Randika tiba-tiba menyadari apa yang telah dia perbuat dan menjadi panik.
"Maafkan aku tidak memberimu kabar apa pun Vi. Sebulan ini aku ada pekerjaan yang harus kulakukan di luar jadi aku tidak sempat mengabarimu." Randika langsung meminta maaf. Dia lalu meraih tangan Viona. "Biarkan aku mengganti waktu kita yang hilang itu."
Yang dia maksud dengan mengganti waktu mereka yang hilang itu adalah tentu saja bertukar ciuman atau lebih! Merasakan tangan Randika yang memegang pantatnya, Viona tersipu malu.
"Kalau begitu kamu bisa mengajakku makan malam hari ini." Kata Viona dengan wajah merah.
Viona memberanikan dirinya untuk mengambil langkah. Dia benar-benar mencintai Randika tetapi mereka tidak pernah berbuat lebih dari sekedar ciuman saja. Dia takut bahwa hubungan mereka ini akan berakhir begitu saja tanpa pernah mekar. Dia sangat takut bahwa Randika akan meninggalkan dirinya.
Randika tersenyum. "Baiklah kalau begitu, hari ini kita akan makan malam bersama."
Mendengar janji Randika, wajah Viona kembali cerah dan tersenyum. Setelah berbincang sebentar, akhirnya Viona kembali bekerja.
Melihat Viona yang ceria kembali itu meninggalkan dirinya, Randika menghirup napas dalam-dalam. Dia masih dapat merasakan parfum milik Viona yang harum itu.
Meskipun Viona adalah perempuan yang pemalu, rupanya dia juga tidak pantang menyerah. Sekalinya dia jatuh cinta, dia akan mengejar pria yang dicintainya itu meski ke ujung bumi. Itulah yang dirasakan oleh Randika.
Oleh karena itu, bagaimana mungkin dia meninggalkan perempuan cantik dan setia seperti itu?
Tentu saja, kalau masalah hubungan badan itu hanyalah masalah waktu. Dia akan membuat tubuh Viona tidak bisa melupakan dirinya.
Waktu berjalan dengan cepat. Randika bekerja dengan keras seharian ini tetapi ramuan X masih tidak ada kemajuan. Saking jengkelnya, dia ingin membubarkan laboratoriumnya ini. Bagaimanapun juga, dengan level dan peralatan yang dimiliki perusahaan ini tidak memadai. Masalah ramuan X memang seharusnya dia serahkan Yuna dari awal.
Namun, setelah memikirkannya dengan baik, Randika memutuskan untuk mempertahankan laboratorium miliknya ini. Lagipula, jika dia tidak sedang mengembangkan ramuan X, orang-orang ini bisa dia salurkan menuju departemen parfum.
Sekarang waktunya pulang jam kerja. Ketika Randika berjalan keluar dari ruangan, Viona sudah menunggu dirinya.
"Ayo!" Wajah Viona terlihat senang dan senyumannya benar-benar lebar.
.....
"Vi, kita mau ke mana?" Randika dan Viona berjalan bersama di jalan.
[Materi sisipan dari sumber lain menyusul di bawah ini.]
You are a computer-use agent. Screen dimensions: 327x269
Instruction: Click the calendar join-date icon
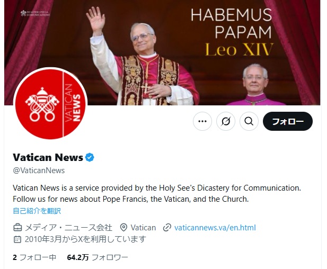(x=17, y=239)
Setelah cukup jauh dari perusahaan mereka, Viona memeluk lengan Randika kuat-kuat dan kepalanya bersandar di pundak Randika.
"Bagaimana kalau kita pergi minum? Aku belum pernah ke bar sebelumnya." Kata Viona.
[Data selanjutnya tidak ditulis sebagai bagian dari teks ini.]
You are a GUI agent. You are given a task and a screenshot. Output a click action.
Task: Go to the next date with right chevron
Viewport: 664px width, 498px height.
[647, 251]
"Baiklah." Randika lalu berbisik di telinganya. "Vi, nanti setelah kita dari bar, apakah kamu mau"
Sebelum Randika bisa menyelesaikan, Viona sudah sadar senyuman nakal milik Randika itu. Momen yang dia tunggu telah tiba, dia dengan tersipu malu menganggukkan kepalanya dan mencengkeram erat lengan Randika.